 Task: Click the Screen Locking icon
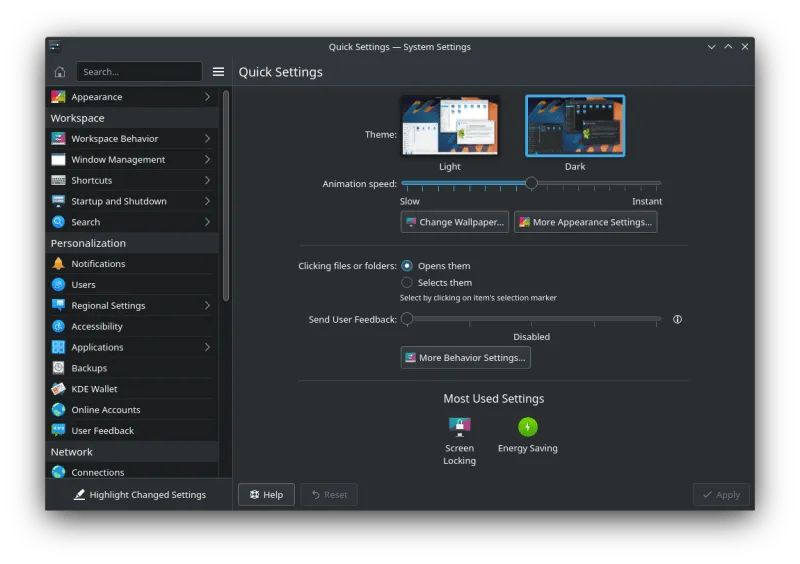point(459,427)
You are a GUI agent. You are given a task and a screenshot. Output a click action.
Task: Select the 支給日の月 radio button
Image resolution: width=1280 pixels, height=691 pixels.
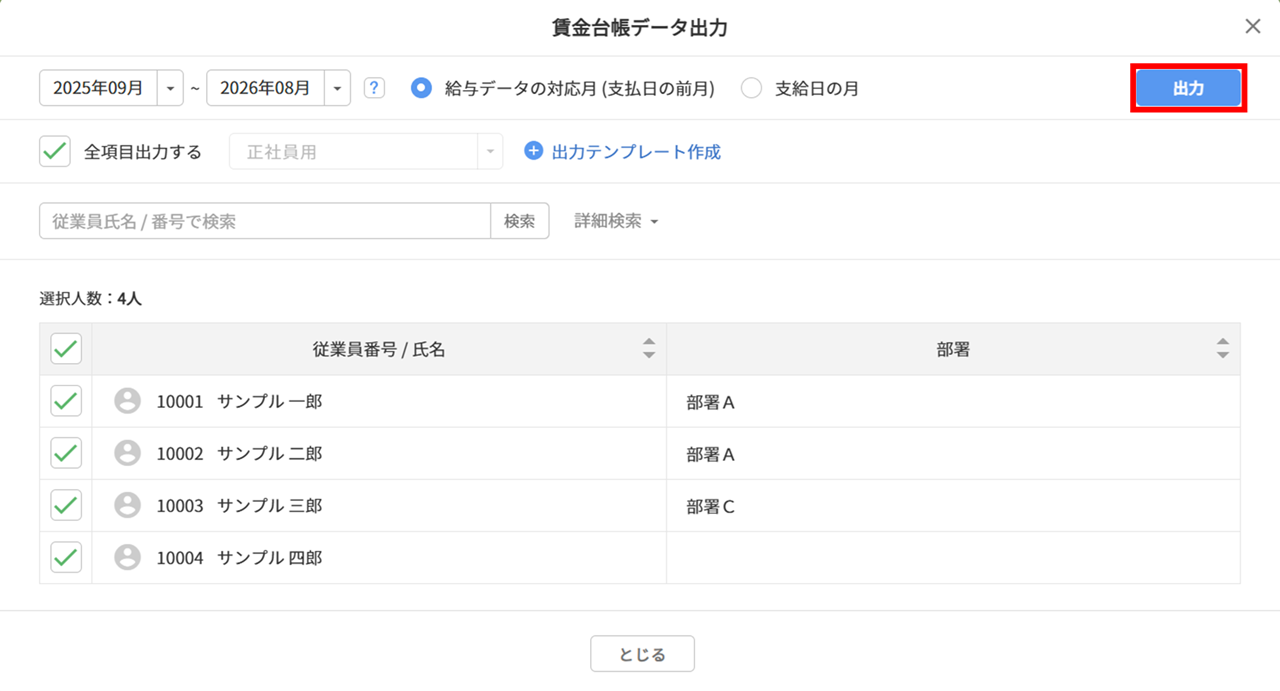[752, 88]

______________________________

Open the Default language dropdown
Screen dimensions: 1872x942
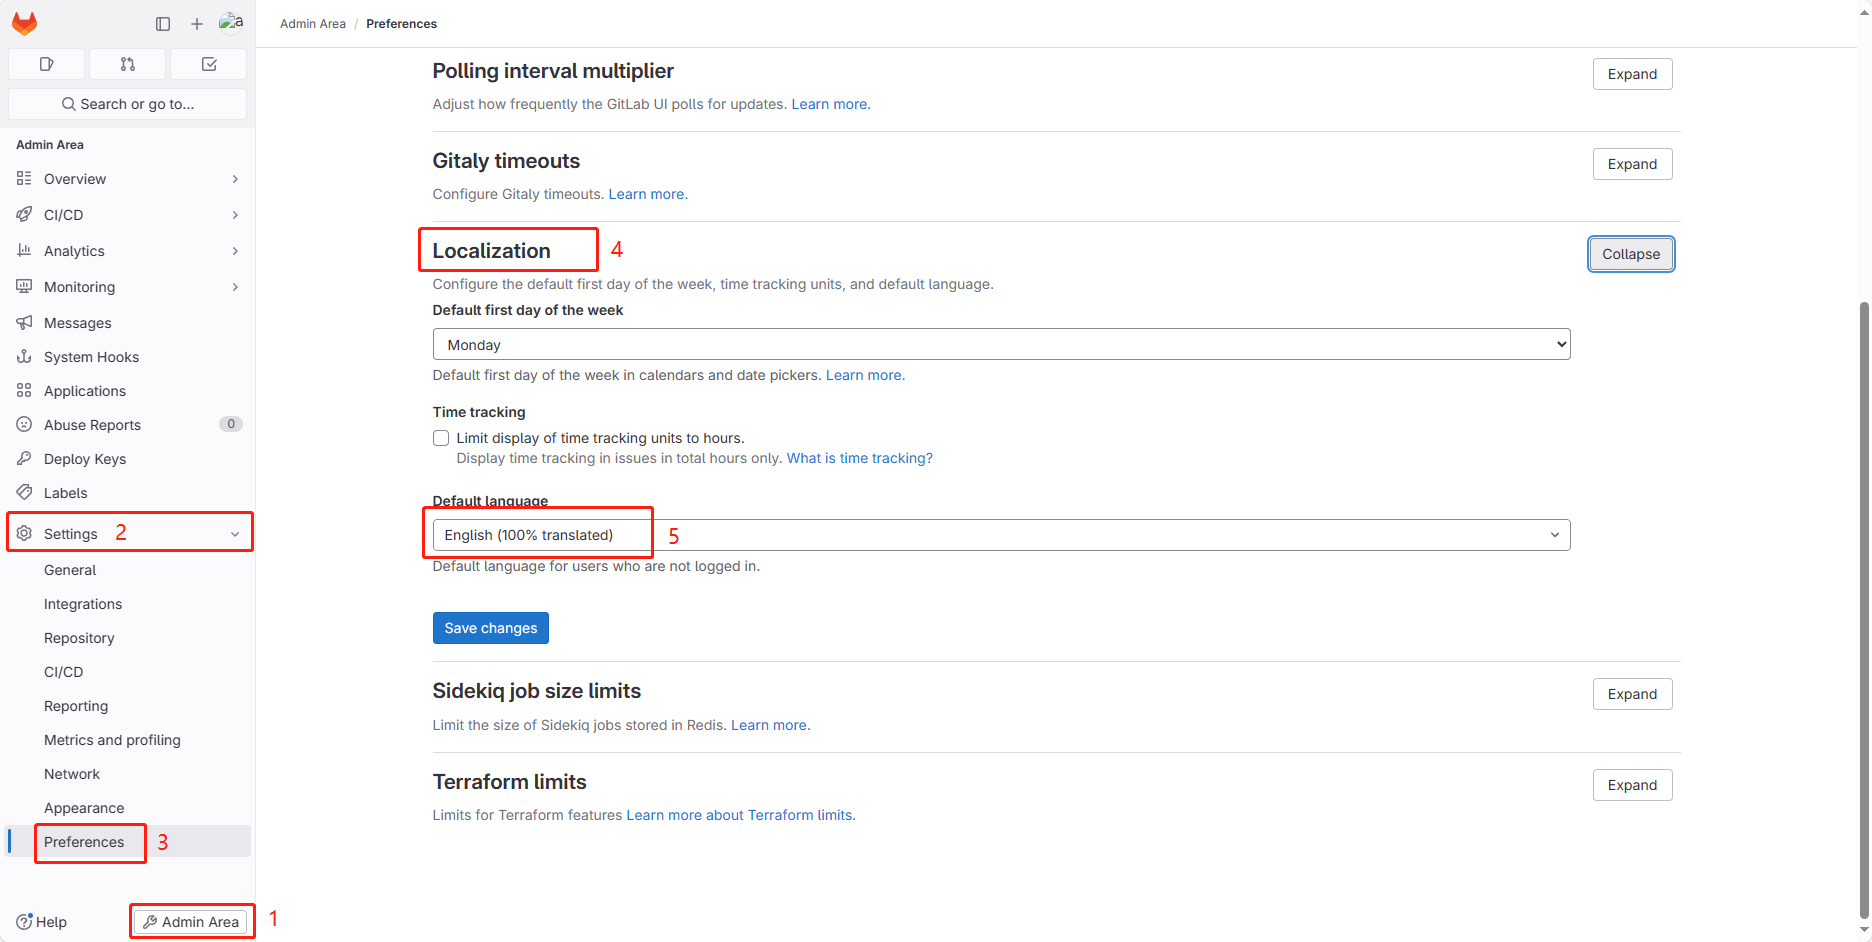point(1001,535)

______________________________

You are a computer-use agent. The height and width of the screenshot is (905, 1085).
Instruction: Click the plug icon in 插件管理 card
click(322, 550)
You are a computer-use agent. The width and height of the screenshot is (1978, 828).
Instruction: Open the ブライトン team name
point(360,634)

______________________________

TASK DESCRIPTION:
Read through the data above. Report each line that has the word "computer".

REPLY TO THE TASK:
You are a computer-use agent. The height and width of the screenshot is (905, 1085).
You are a computer-use agent. The width and height of the screenshot is (1978, 828).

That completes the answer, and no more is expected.